- _PROBLEM TO WORK ON_
Arrange the records from their first line through the line containing "tap(127, 481)", both included, as a Markdown table with the columns Row and Line. Leave out blank lines.

- _THE DATA_
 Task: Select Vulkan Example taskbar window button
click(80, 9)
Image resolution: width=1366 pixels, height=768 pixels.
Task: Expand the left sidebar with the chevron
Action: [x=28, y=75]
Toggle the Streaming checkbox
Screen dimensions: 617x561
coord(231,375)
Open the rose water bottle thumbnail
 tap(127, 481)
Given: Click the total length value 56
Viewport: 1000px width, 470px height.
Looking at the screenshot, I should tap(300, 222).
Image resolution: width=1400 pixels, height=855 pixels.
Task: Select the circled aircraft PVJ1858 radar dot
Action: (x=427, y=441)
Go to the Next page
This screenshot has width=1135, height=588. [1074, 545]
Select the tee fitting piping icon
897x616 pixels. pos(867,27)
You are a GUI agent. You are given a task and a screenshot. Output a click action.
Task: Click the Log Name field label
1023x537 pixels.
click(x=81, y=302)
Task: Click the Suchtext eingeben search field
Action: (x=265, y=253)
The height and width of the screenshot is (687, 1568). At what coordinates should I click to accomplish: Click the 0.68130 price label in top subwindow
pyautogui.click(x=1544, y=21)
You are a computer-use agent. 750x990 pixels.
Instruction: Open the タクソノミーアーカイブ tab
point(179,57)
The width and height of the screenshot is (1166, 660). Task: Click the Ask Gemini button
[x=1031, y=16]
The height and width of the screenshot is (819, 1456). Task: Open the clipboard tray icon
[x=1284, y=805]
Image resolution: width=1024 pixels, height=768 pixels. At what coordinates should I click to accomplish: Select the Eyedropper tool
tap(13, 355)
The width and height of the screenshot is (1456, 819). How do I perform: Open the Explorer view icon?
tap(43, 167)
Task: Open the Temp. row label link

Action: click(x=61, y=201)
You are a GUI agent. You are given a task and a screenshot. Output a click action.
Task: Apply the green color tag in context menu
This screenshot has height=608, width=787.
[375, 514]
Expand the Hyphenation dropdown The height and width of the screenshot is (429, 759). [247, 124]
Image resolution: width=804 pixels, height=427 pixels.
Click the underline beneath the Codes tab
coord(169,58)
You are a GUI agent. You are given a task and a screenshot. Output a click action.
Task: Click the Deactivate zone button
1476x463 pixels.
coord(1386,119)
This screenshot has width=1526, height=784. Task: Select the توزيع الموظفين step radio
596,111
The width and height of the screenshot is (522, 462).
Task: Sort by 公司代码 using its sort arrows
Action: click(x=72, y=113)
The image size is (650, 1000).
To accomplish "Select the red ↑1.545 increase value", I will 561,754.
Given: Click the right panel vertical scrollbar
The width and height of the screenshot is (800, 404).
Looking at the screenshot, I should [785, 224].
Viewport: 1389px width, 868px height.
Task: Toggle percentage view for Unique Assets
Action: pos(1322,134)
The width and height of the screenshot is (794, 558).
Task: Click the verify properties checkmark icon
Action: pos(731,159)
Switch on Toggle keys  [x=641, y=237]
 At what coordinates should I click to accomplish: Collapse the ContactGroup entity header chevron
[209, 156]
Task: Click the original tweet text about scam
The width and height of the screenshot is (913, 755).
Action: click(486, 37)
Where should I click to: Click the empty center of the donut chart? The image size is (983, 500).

- _RESPONSE TO THIS EXERCISE_
| Row | Line |
|---|---|
| 1 |  Task: Select Vulkan Example taskbar window button |
| 2 | click(80, 9) |
| 3 | Image resolution: width=1366 pixels, height=768 pixels. |
| 4 | Task: Expand the left sidebar with the chevron |
| 5 | Action: [x=28, y=75] |
| 6 | Toggle the Streaming checkbox |
| 7 | Screen dimensions: 617x561 |
| 8 | coord(231,375) |
| 9 | Open the rose water bottle thumbnail |
| 10 |  tap(127, 481) |